◆ **YOUR GOAL**
Format as a JSON list of strings the records from the line with "Where should I" to the line with "point(74,627)", giving one string per line and omitting blank lines and pictures.

◆ **DATASET ENTRIES**
########################################
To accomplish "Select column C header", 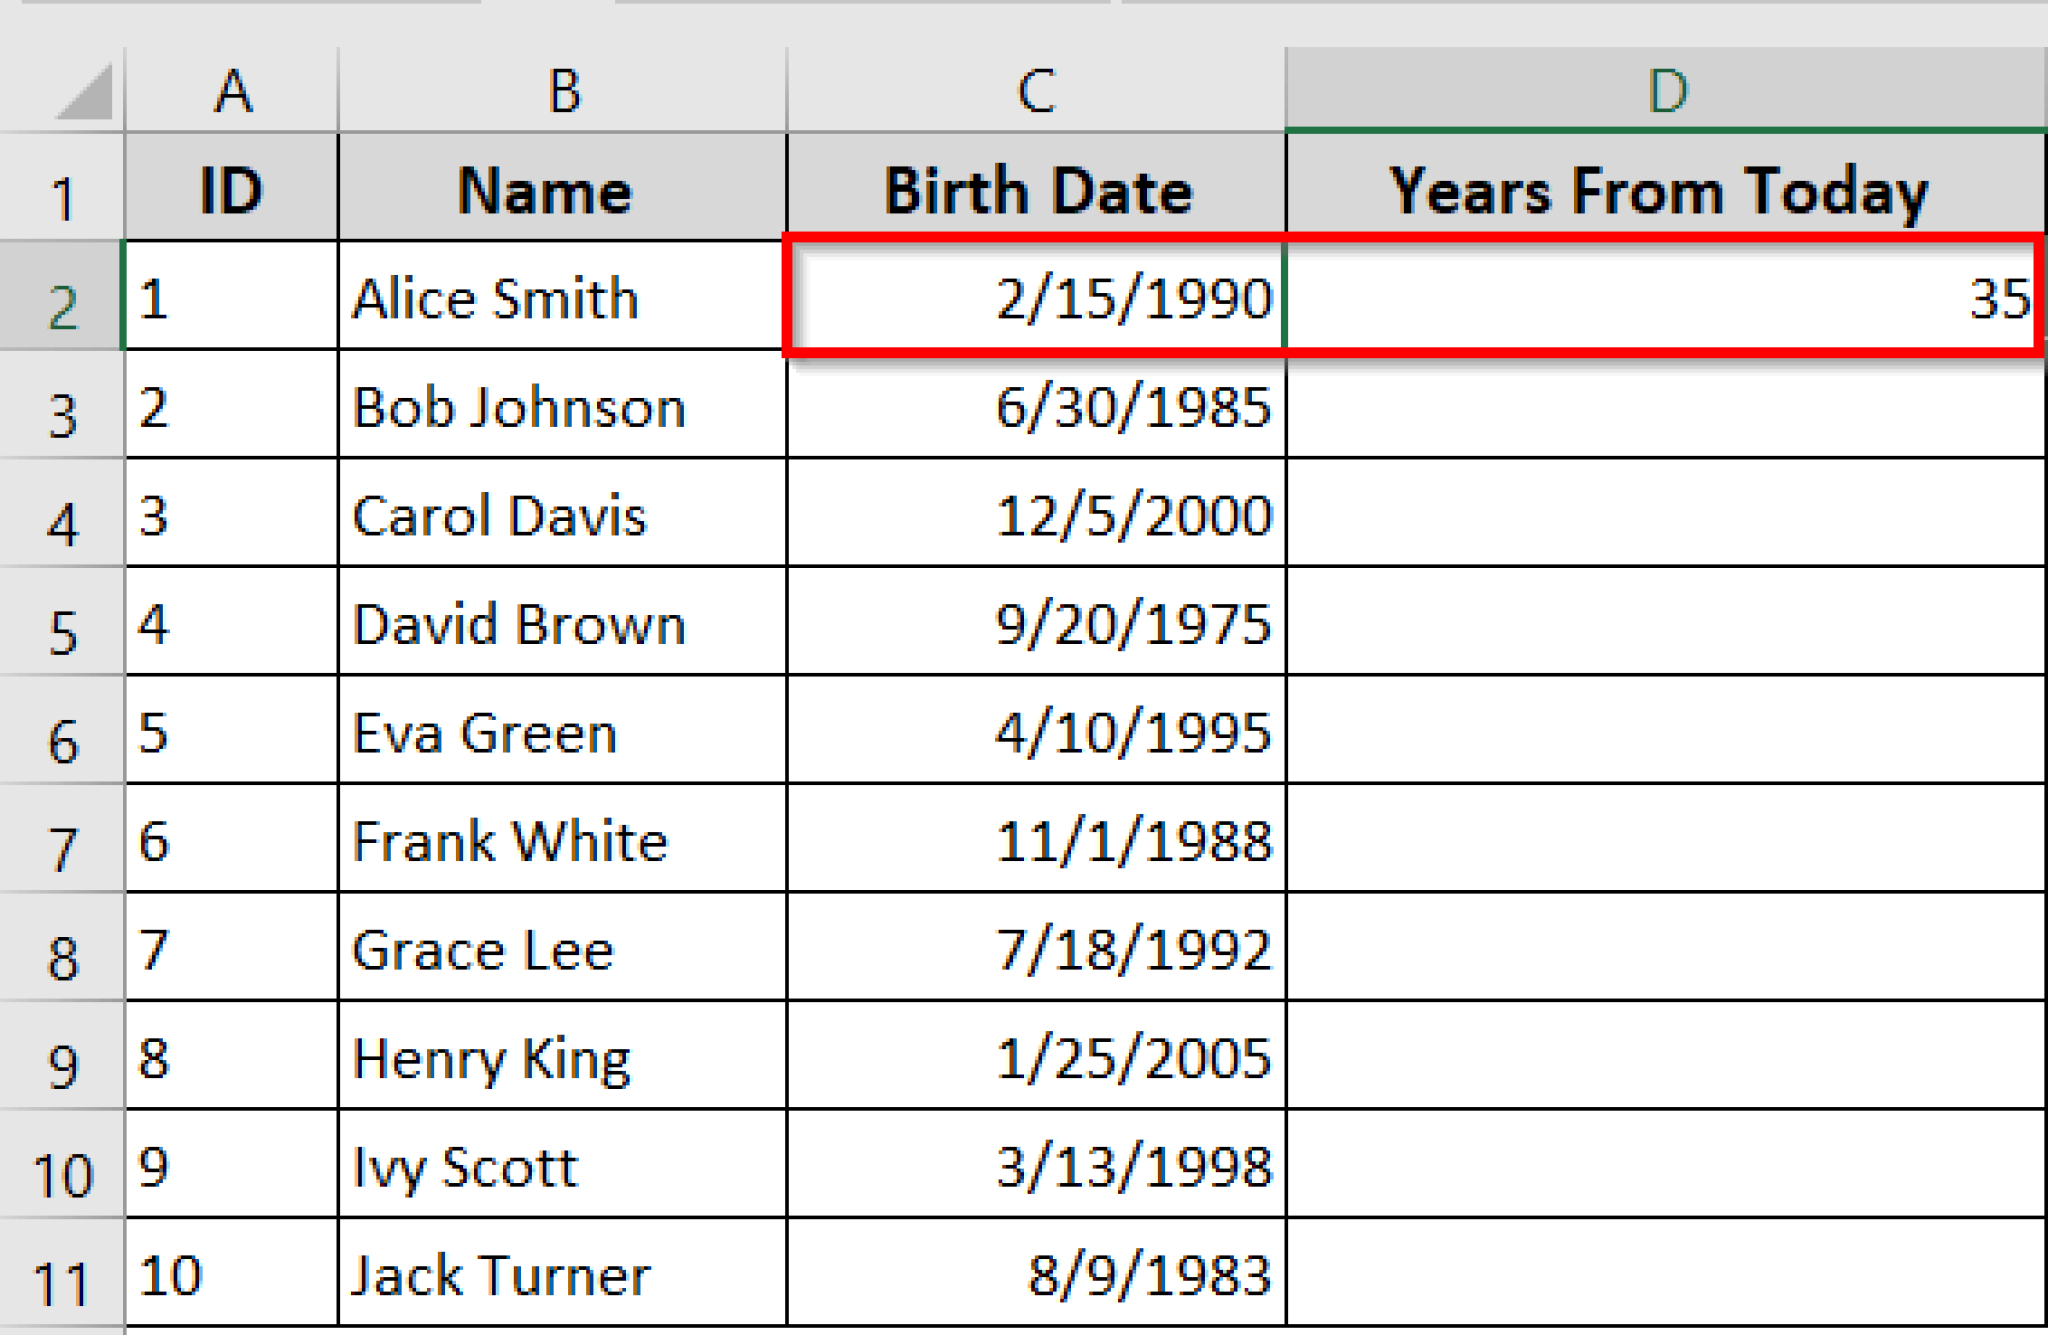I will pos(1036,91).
########################################
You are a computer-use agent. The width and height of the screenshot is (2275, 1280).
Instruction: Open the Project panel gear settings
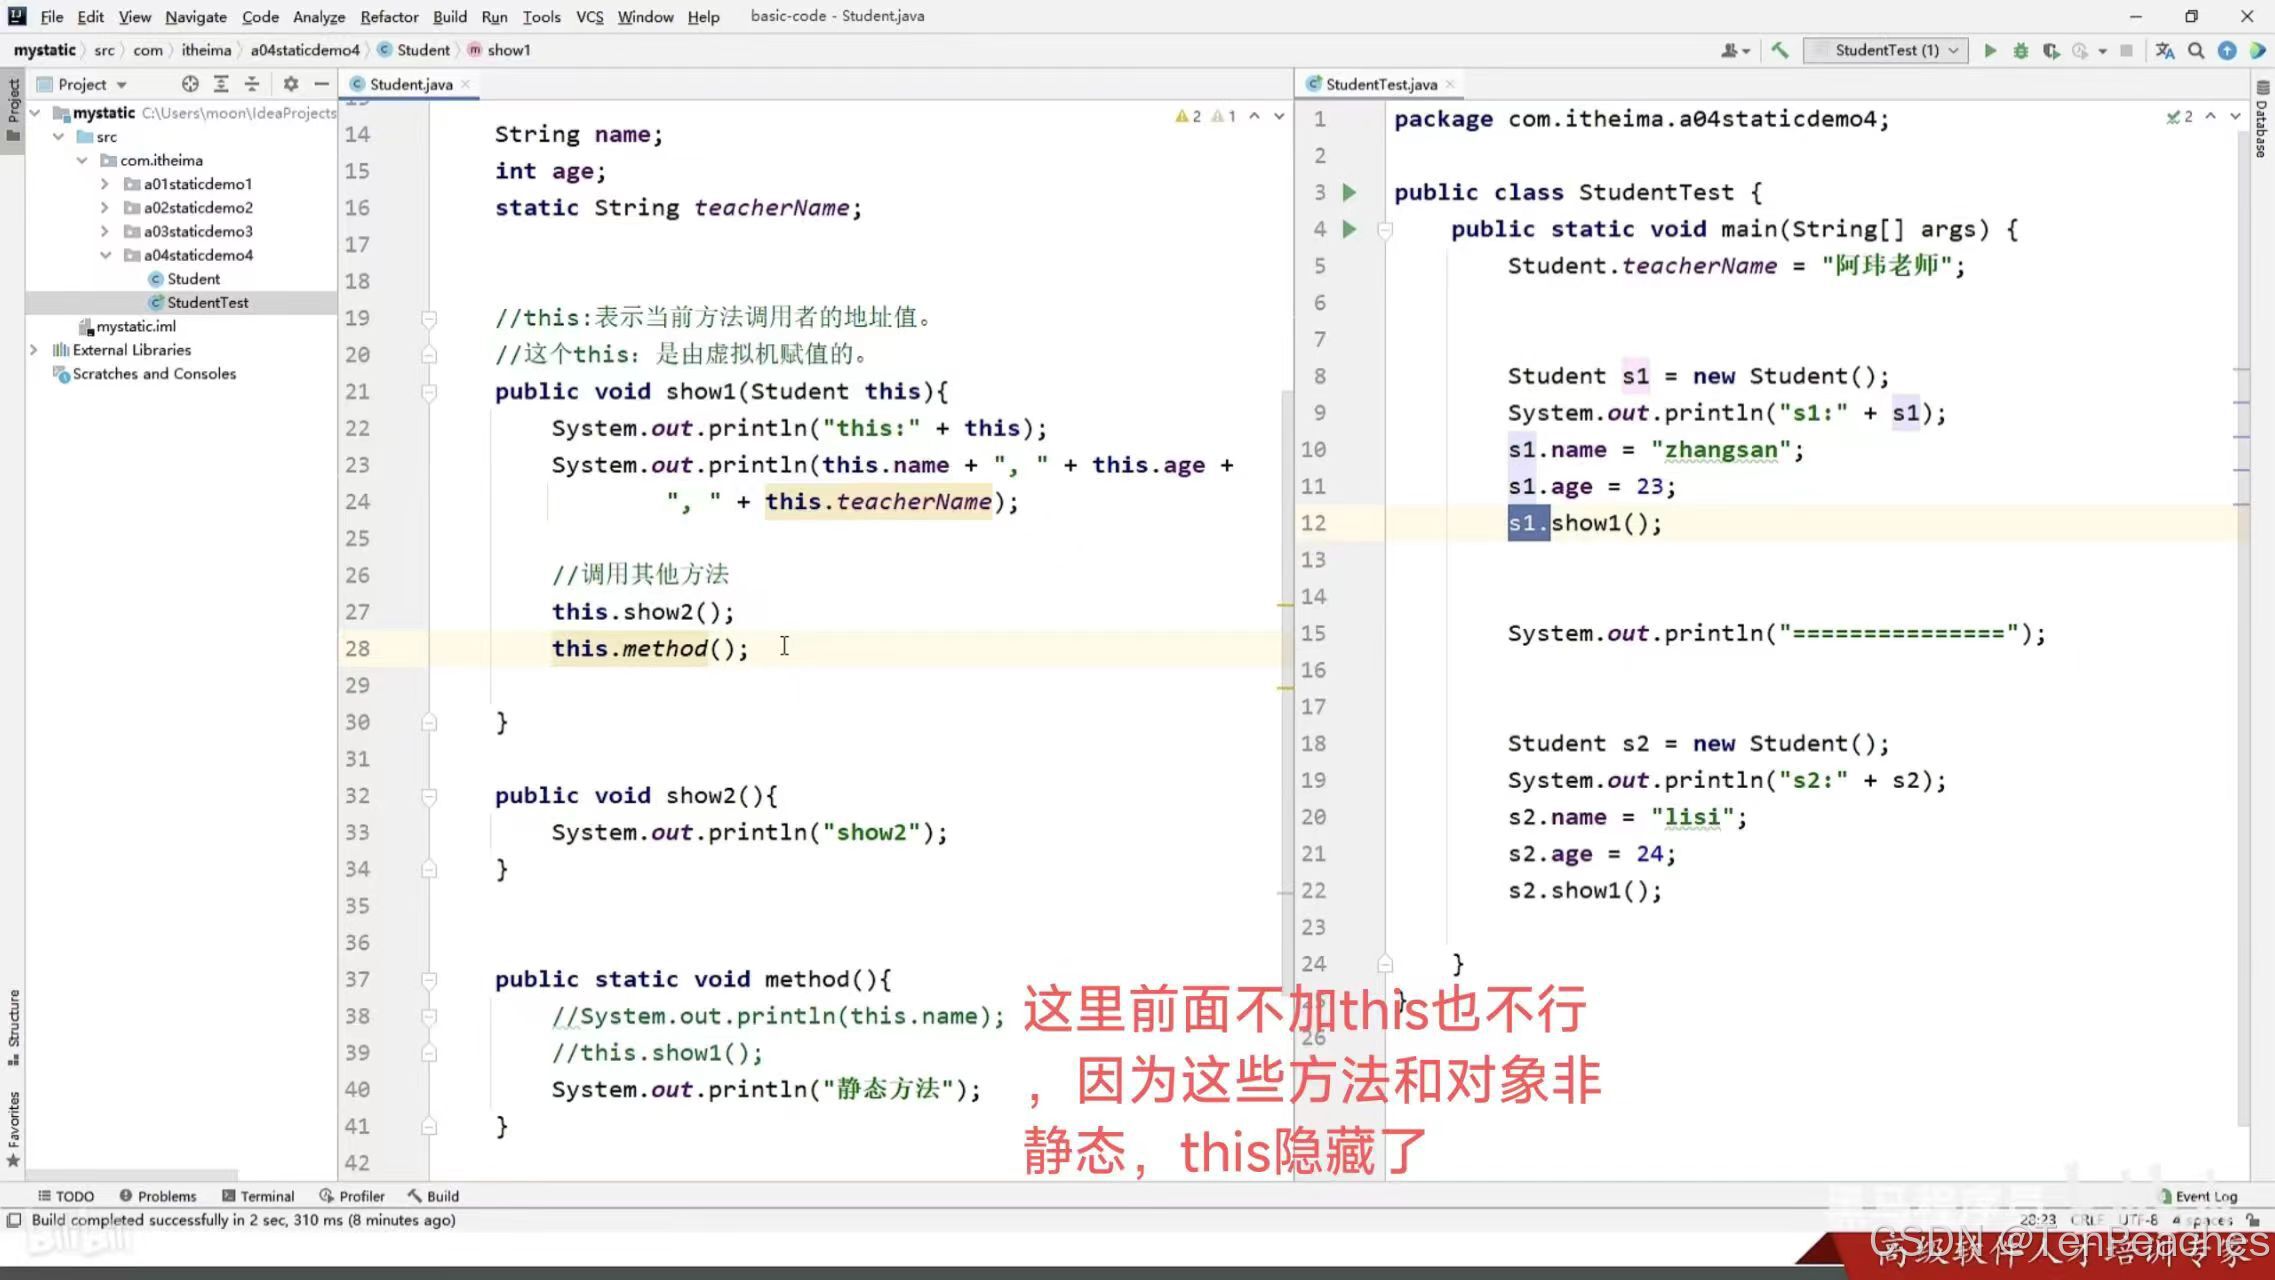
########################################
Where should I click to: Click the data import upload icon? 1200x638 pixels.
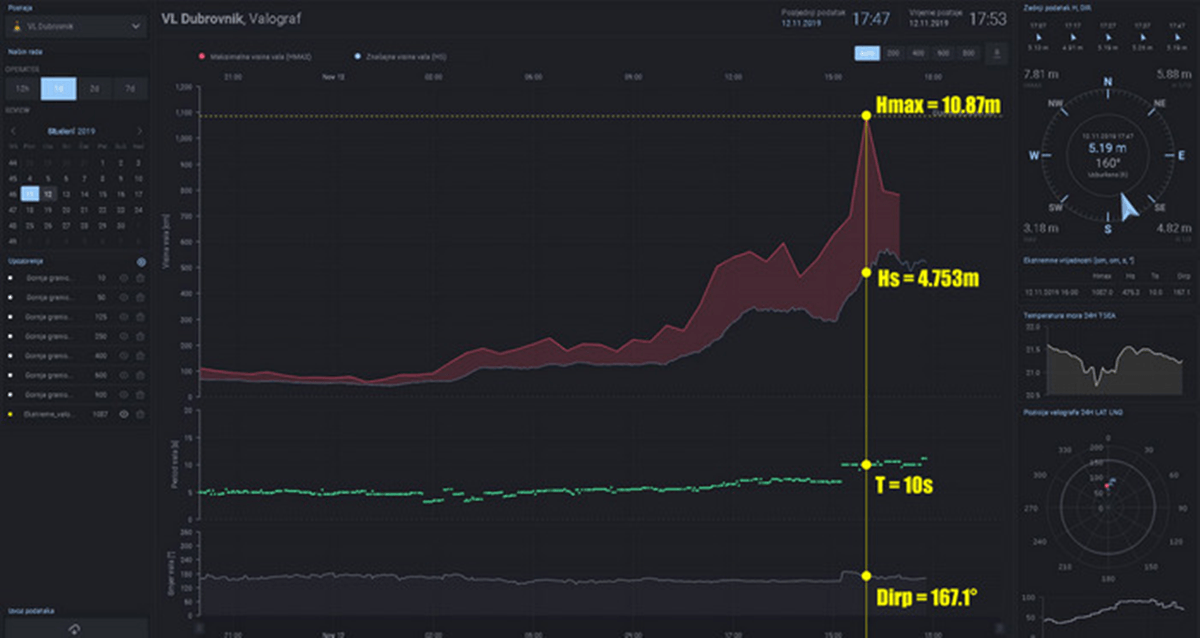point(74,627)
########################################
◆ **ANSWER FOR THE TASK**
[
  "Where should I click to: Click the data import upload icon? 1200x638 pixels.",
  "point(74,627)"
]